Exercise set -
**1)** Answer these questions from the bankruptcy opinion, one per line:
(a) Which court and division decided the case?
(b) Which attorney appeared for the defendant, and from what city?
(c) Under which statutory section is the complaint brought?
**2)** Decide whether each statement agrees with the bankruptcy opinion. Answer yes or no, and quote the words of the opinion that settle it.
(a) The opinion was written by Chief Judge Alexander L. Paskay.
(b) The case is a Chapter 11 reorganization.
(c) The plaintiff's complaint contains several counts.
**3)** Summarize the bankruptcy opinion in two sentences.

Given text -
Davies v. Albanese (In Re Albanese)

96 B.R. 376 | Bankr. M.D. Fla. | 1989

96 B.R. 376 (1989)

In re Jane Chagaris ALBANESE a/k/a d/b/a Jane Chagaris—Maple Ridge Gourmet Foods, Debtor.
FOOTE & DAVIES, Plaintiff,
v.
Jane Chagaris ALBANESE, Defendant.

Bankruptcy No. 88-3887-8P7, Adv. No. 88-400.

United States Bankruptcy Court, M.D. Florida, Tampa Division.

February 13, 1989.

*377 Larry M. Foyle, Tampa, Fla., for plaintiff.

John H. Stewart, St. Petersburg, Fla., for defendant.

FINDINGS OF FACT, CONCLUSIONS OF LAW AND MEMORANDUM OPINION

ALEXANDER L. PASKAY, Chief Judge.

THIS is a Chapter 7 liquidation case, and the matter under consideration is a claim of nondischargeability asserted by Foote & Davies (Plaintiff) in a single count Complaint under 11 U.S.C. § 523(a)(2)(B). The Complaint alleges that Jane Chagaris Albanese (Debtor) obtained money from the Plaintiff by the use of a materially false financial statement in writing with the intent to deceive the Plaintiff, and upon which the Plaintiff reasonably relied.

Data listing -

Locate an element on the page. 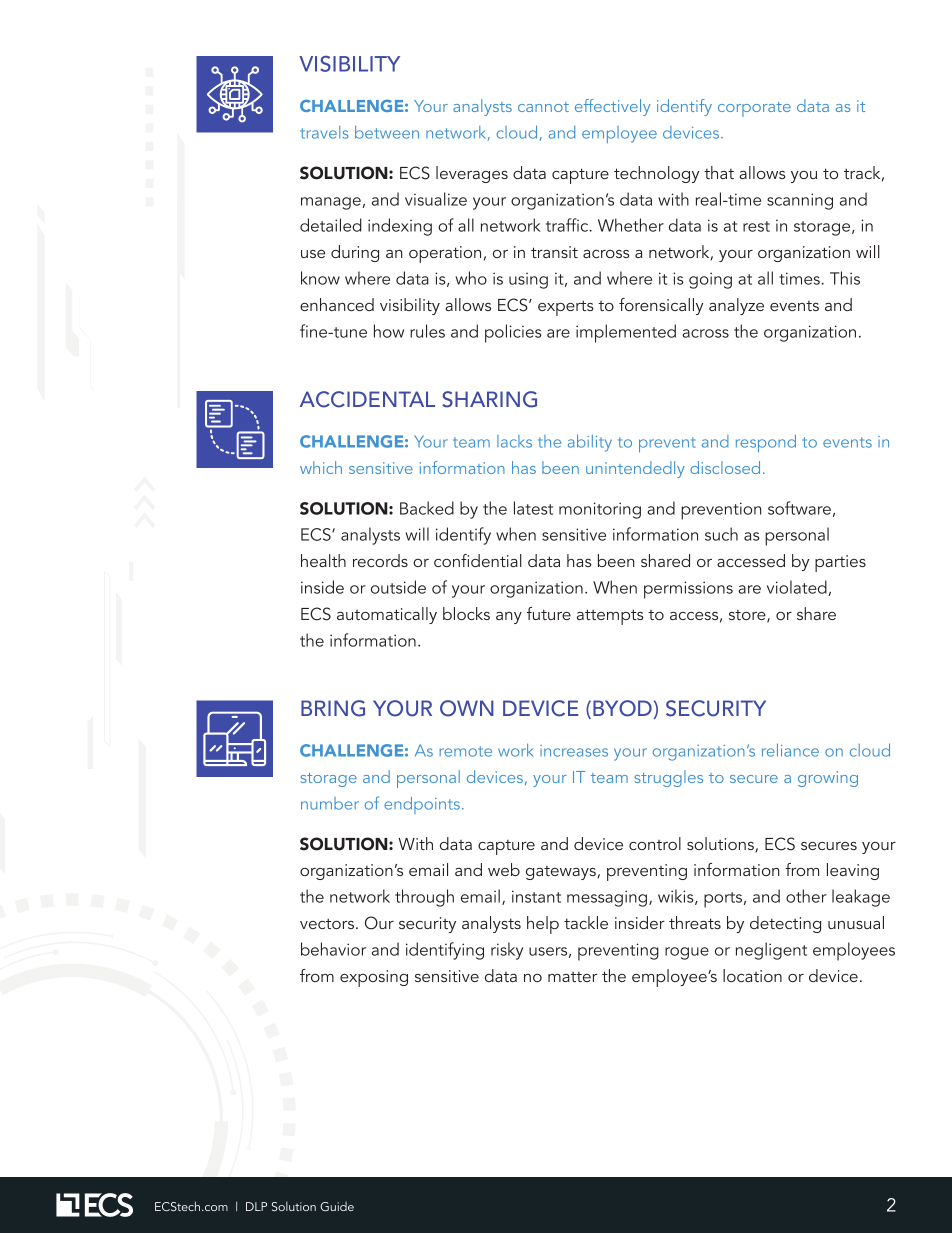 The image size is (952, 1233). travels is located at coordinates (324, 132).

...

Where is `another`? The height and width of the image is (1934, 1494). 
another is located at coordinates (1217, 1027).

==

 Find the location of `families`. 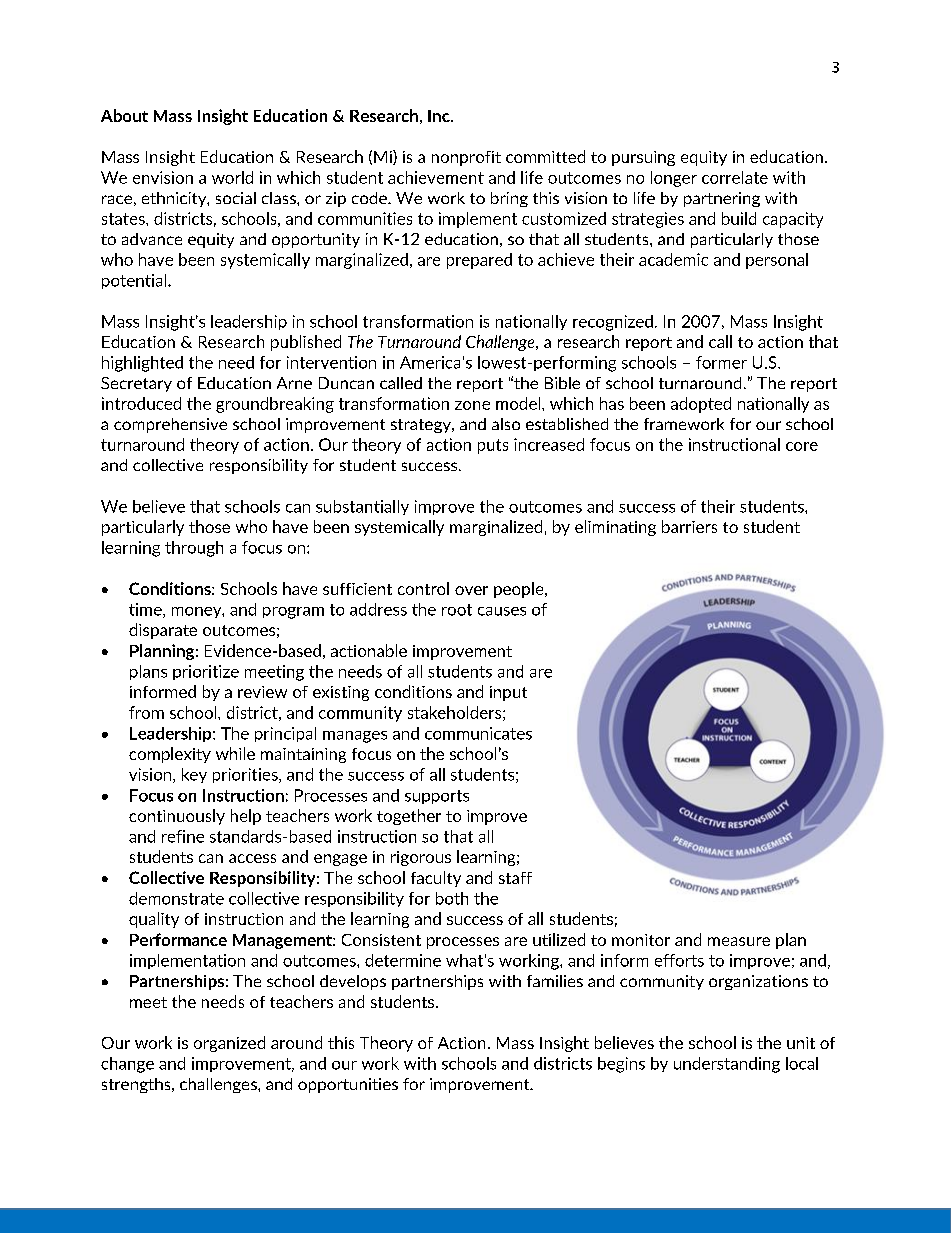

Task answers -
**1)**
(a) The United States Bankruptcy Court, M.D. Florida, Tampa Division.
(b) John H. Stewart, of St. Petersburg, Fla.
(c) 11 U.S.C. § 523(a)(2)(B).

**2)**
(a) Yes: "ALEXANDER L. PASKAY, Chief Judge."
(b) No: "THIS is a Chapter 7 liquidation case"
(c) No: "in a single count Complaint"

**3)** In a Chapter 7 liquidation case decided February 13, 1989, by the United States Bankruptcy Court for the Middle District of Florida, Tampa Division, Foote & Davies asserted a claim of nondischargeability against the debtor, Jane Chagaris Albanese. Its single-count complaint under 11 U.S.C. § 523(a)(2)(B) alleges that she obtained money from the plaintiff by using a materially false written financial statement with intent to deceive, and that the plaintiff reasonably relied on it.